Havendo, dentre os bens comuns, excesso de meação ou transmissões de um para outro, o imposto de transmissão deverá ser recolhido previamente. Caso a partilha contemple equilíbrio entre os quinhões de meação, ainda assim a autoridade fazendária deverá ser chamada a se pronunciar, uma vez que não é dado a notários e registradores reconhecerem exonerações tributárias.
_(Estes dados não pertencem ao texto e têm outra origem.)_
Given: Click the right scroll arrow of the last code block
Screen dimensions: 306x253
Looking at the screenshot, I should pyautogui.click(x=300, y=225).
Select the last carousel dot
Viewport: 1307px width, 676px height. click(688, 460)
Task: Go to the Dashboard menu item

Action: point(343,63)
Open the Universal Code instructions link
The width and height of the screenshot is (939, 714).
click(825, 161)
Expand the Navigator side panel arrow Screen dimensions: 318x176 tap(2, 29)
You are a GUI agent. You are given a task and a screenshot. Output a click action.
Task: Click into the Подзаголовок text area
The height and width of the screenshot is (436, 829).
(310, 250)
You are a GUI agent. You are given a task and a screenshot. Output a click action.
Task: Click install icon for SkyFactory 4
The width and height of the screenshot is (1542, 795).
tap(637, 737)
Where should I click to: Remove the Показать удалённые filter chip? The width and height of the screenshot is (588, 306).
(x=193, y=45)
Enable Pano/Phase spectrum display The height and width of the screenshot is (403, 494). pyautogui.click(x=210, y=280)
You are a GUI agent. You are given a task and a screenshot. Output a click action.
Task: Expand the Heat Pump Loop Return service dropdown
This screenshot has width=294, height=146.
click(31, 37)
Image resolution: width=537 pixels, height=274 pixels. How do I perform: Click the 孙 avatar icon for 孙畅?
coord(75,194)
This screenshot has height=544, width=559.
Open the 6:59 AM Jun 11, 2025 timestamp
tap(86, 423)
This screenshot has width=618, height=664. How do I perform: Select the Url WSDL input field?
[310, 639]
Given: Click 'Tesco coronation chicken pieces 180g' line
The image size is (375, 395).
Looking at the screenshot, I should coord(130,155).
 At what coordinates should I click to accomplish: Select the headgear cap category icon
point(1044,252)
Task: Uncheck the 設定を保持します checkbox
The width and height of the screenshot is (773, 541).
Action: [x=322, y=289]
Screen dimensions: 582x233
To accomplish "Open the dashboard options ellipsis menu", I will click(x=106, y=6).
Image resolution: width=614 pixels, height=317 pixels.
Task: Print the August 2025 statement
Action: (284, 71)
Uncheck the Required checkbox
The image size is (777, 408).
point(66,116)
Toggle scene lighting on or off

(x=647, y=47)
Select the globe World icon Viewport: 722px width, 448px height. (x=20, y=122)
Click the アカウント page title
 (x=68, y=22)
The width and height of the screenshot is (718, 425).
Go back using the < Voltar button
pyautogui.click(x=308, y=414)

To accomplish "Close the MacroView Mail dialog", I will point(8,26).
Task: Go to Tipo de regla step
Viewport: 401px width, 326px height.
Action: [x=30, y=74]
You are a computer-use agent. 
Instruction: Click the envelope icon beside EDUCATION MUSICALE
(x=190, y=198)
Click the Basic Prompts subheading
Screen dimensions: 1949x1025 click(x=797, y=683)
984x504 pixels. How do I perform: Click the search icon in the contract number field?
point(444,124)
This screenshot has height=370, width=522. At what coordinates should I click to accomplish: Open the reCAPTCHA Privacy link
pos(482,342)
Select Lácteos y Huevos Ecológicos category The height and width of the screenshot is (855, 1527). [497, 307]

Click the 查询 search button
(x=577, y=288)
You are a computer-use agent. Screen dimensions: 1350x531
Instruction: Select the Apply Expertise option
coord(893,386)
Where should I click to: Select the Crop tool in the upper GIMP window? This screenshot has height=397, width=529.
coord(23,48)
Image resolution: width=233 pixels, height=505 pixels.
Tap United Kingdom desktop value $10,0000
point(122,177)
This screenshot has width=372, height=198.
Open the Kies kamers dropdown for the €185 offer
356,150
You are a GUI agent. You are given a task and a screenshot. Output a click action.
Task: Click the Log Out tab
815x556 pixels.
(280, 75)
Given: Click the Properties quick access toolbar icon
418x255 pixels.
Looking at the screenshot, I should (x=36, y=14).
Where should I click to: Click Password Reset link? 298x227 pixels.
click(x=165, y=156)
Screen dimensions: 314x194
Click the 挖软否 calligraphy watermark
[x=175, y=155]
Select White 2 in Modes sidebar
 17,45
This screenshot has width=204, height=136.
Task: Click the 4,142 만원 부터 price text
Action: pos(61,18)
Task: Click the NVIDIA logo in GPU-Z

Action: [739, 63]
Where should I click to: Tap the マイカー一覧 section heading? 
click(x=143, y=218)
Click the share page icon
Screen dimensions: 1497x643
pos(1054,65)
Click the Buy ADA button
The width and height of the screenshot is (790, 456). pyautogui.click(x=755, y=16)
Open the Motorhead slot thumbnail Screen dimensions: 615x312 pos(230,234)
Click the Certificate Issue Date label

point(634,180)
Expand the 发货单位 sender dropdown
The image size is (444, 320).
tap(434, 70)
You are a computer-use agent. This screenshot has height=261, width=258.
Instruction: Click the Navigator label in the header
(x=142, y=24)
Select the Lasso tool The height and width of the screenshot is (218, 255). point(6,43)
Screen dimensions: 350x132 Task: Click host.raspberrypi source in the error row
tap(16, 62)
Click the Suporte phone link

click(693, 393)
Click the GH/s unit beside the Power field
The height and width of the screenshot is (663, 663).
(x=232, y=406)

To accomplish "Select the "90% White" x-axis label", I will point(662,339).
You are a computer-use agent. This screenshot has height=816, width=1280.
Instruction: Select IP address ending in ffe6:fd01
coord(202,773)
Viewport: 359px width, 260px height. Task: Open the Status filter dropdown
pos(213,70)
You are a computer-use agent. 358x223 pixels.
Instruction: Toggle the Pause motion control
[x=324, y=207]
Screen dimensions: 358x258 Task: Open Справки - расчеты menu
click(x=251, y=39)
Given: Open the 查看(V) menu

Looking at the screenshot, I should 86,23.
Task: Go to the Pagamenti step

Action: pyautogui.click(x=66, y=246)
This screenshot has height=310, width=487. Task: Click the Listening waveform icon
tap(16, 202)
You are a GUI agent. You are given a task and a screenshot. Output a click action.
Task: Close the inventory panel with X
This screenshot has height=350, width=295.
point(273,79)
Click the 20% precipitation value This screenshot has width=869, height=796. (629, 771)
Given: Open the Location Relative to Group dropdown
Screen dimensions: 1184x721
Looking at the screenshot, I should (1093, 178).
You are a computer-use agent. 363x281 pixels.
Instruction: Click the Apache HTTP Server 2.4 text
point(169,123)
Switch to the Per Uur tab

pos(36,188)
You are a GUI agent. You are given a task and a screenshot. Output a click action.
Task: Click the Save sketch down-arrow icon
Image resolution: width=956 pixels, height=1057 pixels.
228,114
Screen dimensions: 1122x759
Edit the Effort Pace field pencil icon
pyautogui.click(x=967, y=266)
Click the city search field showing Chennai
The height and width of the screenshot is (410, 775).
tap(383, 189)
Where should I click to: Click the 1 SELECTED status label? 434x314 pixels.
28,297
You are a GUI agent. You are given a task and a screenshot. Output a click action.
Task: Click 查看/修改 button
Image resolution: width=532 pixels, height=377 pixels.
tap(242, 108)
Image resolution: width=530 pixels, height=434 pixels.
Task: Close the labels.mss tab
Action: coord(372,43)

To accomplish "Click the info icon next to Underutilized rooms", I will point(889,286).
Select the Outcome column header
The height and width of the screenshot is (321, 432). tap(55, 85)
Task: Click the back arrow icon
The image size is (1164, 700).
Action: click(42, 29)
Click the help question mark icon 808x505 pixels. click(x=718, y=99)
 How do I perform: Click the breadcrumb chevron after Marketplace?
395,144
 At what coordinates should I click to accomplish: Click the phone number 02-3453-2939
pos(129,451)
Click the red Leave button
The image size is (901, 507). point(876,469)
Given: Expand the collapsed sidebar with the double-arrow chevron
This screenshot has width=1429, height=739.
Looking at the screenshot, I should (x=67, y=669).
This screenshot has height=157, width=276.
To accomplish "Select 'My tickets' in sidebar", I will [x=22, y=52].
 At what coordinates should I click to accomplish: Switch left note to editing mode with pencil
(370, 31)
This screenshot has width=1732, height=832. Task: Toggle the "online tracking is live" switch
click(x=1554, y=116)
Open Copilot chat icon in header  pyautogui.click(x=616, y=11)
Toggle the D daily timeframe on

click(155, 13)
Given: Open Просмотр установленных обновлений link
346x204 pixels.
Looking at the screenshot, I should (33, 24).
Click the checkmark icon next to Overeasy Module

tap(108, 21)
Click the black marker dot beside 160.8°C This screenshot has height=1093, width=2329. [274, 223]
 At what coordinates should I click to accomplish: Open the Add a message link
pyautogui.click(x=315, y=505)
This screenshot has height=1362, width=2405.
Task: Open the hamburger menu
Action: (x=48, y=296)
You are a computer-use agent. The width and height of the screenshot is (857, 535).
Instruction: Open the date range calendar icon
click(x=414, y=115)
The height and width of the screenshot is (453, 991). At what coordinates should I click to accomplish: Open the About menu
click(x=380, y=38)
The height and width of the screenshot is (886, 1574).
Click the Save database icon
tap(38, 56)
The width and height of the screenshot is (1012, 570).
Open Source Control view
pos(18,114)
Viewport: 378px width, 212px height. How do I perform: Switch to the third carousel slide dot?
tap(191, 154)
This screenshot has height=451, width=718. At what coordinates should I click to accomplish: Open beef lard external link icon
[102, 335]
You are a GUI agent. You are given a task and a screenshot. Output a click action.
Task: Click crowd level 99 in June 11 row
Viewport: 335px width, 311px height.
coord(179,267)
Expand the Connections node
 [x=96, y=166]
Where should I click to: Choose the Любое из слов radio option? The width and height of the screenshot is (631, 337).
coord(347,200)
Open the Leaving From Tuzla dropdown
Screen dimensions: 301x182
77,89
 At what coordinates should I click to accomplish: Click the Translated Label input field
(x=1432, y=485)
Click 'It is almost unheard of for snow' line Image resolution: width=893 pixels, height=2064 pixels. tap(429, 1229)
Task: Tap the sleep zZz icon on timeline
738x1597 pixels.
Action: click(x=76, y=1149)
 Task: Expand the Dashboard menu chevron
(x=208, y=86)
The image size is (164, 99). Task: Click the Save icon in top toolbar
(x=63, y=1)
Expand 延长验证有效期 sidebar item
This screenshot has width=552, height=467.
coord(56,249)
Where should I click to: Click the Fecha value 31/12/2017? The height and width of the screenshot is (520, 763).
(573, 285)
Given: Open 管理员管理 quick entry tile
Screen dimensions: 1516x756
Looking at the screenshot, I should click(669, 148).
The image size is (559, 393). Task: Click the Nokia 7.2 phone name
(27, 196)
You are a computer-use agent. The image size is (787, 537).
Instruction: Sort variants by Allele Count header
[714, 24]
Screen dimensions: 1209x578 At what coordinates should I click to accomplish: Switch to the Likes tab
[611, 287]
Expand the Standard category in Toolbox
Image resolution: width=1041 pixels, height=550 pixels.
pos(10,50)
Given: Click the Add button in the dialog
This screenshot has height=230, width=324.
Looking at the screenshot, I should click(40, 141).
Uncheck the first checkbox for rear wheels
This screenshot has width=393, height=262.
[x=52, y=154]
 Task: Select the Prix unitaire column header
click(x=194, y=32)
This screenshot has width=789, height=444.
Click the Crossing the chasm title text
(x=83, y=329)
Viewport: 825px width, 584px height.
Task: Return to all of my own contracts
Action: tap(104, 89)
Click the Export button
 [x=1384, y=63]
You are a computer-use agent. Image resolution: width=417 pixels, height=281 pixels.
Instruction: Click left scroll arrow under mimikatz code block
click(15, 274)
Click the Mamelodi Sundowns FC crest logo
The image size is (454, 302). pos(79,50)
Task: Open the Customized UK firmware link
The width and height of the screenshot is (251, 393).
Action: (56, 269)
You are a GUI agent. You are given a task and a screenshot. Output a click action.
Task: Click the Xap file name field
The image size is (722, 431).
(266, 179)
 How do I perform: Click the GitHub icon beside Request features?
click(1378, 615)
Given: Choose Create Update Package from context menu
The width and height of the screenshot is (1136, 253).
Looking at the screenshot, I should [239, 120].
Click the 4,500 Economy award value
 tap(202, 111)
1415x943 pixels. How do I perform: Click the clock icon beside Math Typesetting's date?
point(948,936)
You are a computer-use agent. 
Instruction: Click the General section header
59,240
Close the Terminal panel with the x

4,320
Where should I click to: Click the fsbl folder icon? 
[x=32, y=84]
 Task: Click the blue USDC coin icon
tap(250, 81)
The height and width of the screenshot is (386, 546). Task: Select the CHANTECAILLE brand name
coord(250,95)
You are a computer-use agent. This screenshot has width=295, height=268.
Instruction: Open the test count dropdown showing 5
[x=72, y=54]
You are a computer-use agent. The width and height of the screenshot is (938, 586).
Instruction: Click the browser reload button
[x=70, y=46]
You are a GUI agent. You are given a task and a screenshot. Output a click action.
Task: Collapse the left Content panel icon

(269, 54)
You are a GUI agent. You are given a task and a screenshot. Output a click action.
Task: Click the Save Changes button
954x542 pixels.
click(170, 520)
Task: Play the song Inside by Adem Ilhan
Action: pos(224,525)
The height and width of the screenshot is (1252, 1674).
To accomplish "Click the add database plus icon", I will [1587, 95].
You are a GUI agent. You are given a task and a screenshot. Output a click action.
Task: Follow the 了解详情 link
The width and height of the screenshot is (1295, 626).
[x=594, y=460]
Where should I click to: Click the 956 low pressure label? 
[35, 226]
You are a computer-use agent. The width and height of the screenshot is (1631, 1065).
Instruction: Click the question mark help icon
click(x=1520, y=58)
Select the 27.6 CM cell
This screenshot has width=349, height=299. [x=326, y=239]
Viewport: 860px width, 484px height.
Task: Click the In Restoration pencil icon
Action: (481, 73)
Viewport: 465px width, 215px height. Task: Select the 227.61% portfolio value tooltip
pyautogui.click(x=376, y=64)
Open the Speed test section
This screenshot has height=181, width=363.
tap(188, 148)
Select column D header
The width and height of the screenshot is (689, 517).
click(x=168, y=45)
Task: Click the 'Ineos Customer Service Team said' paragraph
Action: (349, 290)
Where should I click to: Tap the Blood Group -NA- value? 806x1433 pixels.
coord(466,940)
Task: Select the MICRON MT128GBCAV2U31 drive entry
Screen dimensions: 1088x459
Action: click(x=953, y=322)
Por último mas não menos importante, quer me parecer que é obrigatória a presença de advogado nesta partilha, o qual poderá assistir a ambos, por analogia do que a lei preceitua para a partilha de bens na separação ou divórcio.

* Mario Pazutti Mezzari
Registrador de Imóveis
Pelotas, março de 2009

OFÍCIO-CIRCULAR Nº 309/09-CGJ

EXPEDIENTE Nº 10-08/004353-1

PORTO ALEGRE, 15 DE ABRIL DE 2009.

SENHOR TABELIÃO/REGISTRADOR:

CONSIDERANDO OS TERMOS DA LEI Nº 11.441/07 E A AUSÊNCIA DE PREVISÃO LEGAL ESPECÍFICA PARA A ESCRITURAÇÃO DE DISSOLUÇÃO DE UNIÃO ESTÁVEL COM PARTILHA; RESSALVANDO, ADEMAIS, A OPORTUNIDADE DE SUSCITAÇÃO DE DÚVIDA NOS CASOS CONCRETOS QUE RESULTEM EM AVERBAÇÃO E/OU REGISTRO NOS OFÍCIOS REGISTRAIS, ESCLAREÇO A VOSSA SENHORIA QUE INEXISTE ÓBICE À REALIZAÇÃO DE ESCRITURA PÚBLICA DE DISSOLUÇÃO DE UNIÃO ESTÁVEL COM PARTILHA DE BENS, OBSERVADOS OS REQUISITOS PREVISTOS NA LEI Nº 11.441/07, NO QUE COUBER.

ATENCIOSAMENTE,
DES. LUIZ FELIPE BRASIL SANTOS
CORREGEDOR-GERAL DA JUSTIÇA
ILUSTRÍSSIMO SENHOR
TABELIÃO/REGISTRADOR
REGISTRE-SE E PUBLIQUE-SE.
BELA. THAIS SILVEIRA STEIN
SECRETÁRIA DA CGJ


Fonte: Boletim Eletrônico do IRIB nº 3642 - 27/05/2009.